We’ve been told that Sanderson uses a clear window and Rothfuss uses different colored glass to tint the experience. The clear glass means using words that paint the picture in the clearest way. Using colored glass means using unnecessary or less accurate words pictorially that add something else.

Here’s an example showing the difference. He watched he white snow float to the ground. Maybe that paints the picture accurately, but there are other things that could tint the image. The harsh white snow glared into his eyes as it fell to the ground. Words like “harsh” and “glare” and “fell” tint the sentence with emotional content that wasn’t there before, even though the picture is pretty much the same.

Anyway, let’s move on to the actual prose. I’m taking from the beginning of the book just so no one can claim “editorial fatigue” (meaning, maybe he got lazy with the prose in the middle where no one would much notice it anyway).

The innkeeper appeared with five bowls of stew and two warm, round loaves of bread. He pulled more beer for Jake, Shep, and Old Cob, moving with an air of bustling efficiency.

The story was set aside while the men tended to their dinners. Old Cob tucked away his bowl of stew with the predatory efficiency of a lifetime bachelor. The others were still blowing steam off their bowls when he finished the last of his loaf and returned to his story.

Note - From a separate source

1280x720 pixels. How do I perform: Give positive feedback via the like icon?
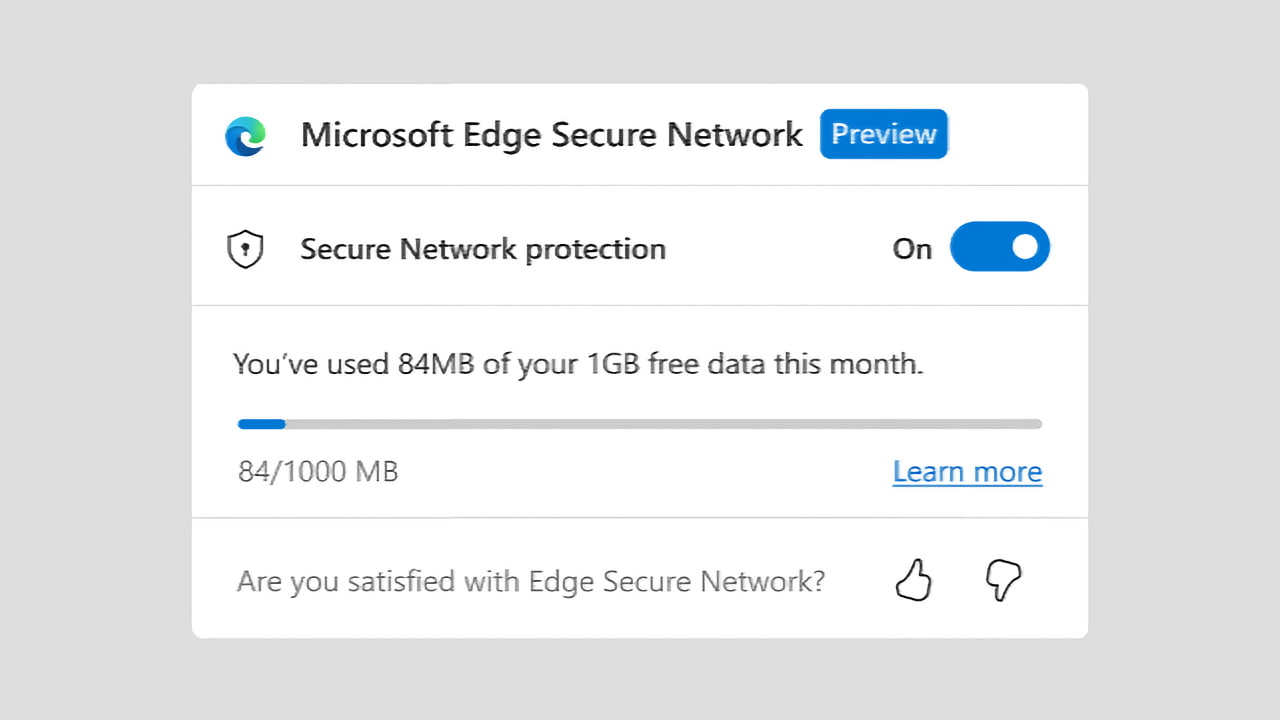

This is pretty much the first non-introductory, non-dialogue chunk of text in the novel. Let’s hunt for any description that might tint the glass a certain way. I see: warm, bustling, predatory. In context, the only one of these words that could maybe do double duty is “warm.” This is because the inn is portrayed as a warm, comforting place these people come to.

Honestly, this is a stretch in my opinion, because the loaves of bread were warm. It could be an unintended coincidence. The other two color words both modify efficiency (something I think Rothfuss would have changed if someone had pointed out the proximity of this word to itself). The two words are descriptions of individual people, so it would be bad if these tinted the overall picture of the scene. We certainly aren’t supposed to feel any sort of predatory sense at this stage (unless it is foreshadowing).

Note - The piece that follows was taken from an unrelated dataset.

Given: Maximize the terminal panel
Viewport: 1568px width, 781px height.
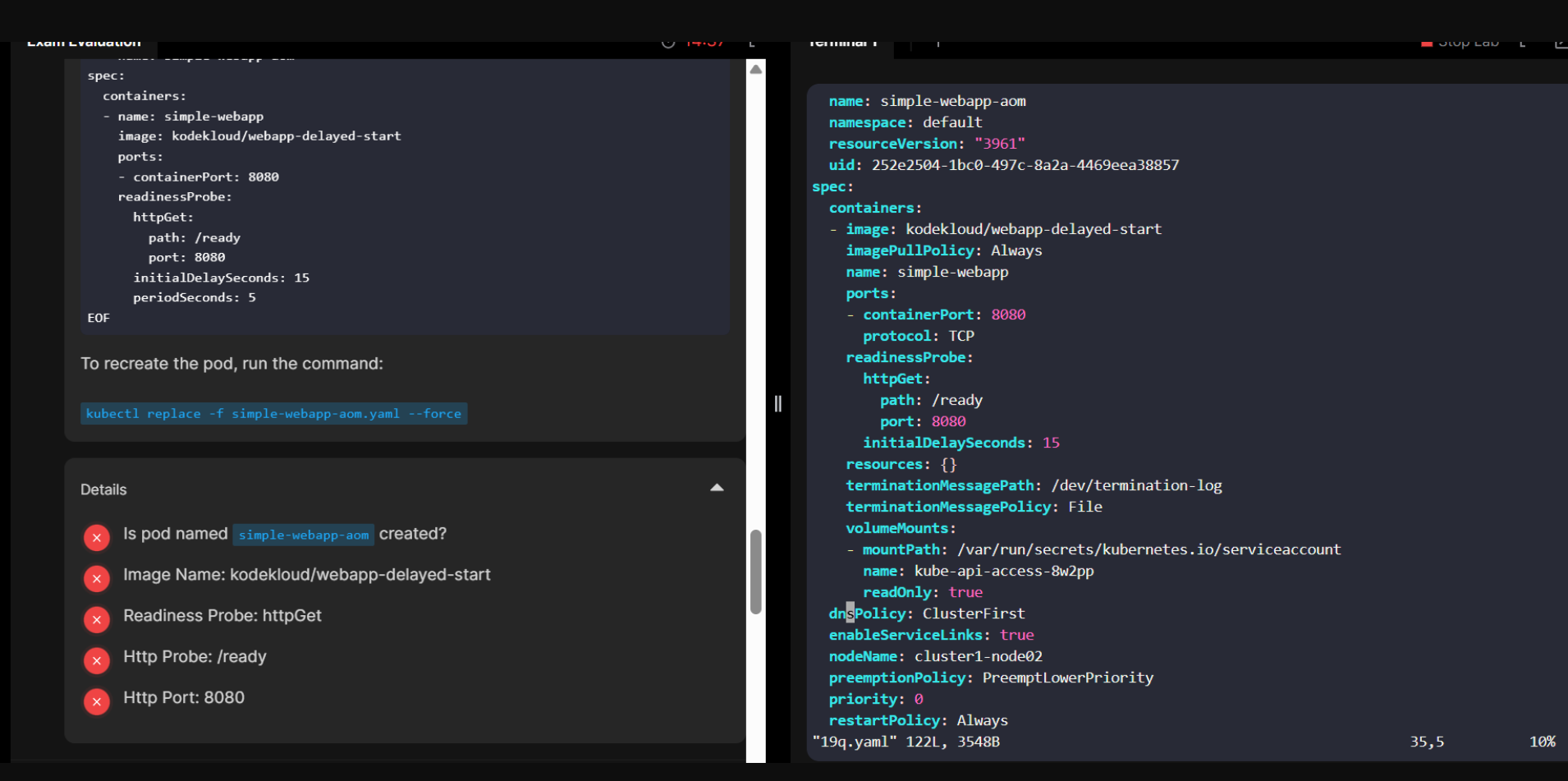Looking at the screenshot, I should (1522, 44).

I have to conclude that Rothfuss, at least in this segment, also uses clean, transparent prose without the tinting many claim he does. This isn’t bad at all. I like this type of writing. I just wanted to point out that this idea is mostly a myth.

For comparison, let’s look at something from the beginning of The Way of Kings by Brandon Sanderson:

It’s really happening, he thought with mounting terror. This wasn’t a drill in the camp. This wasn’t training out in the fields, swinging sticks. This was real. Facing that fact—his heart pounding like a frightened animal in his chest, his legs unsteady—Cenn suddenly realized that he was a coward. He shouldn’t have left the herds!

At first glance, the sentence structures are much more complicated. This already adds a layer of opacity to the windowpane that the Rothfuss passage didn’t have. We get color words like: terror, pounding, frightened, animal, unsteady, coward, herds. These all tint the glass in the same direction. The fighting is terrifying and the people like a herd of animals.

I’ve actually read both of these books recently, and they both continue along these lines, making the convention wisdom pretty much reversed. I can explain it, though. The prologue to the Rothfuss is quite abstract and poetic and colorful. So I think this is a mistake of first impressions. Everyone remembers how the prologue goes, and then remembers the rest of the book being the same way. I think Sanderson has shifted his style significantly toward this more opaque and stylized writing and people only remember his early works.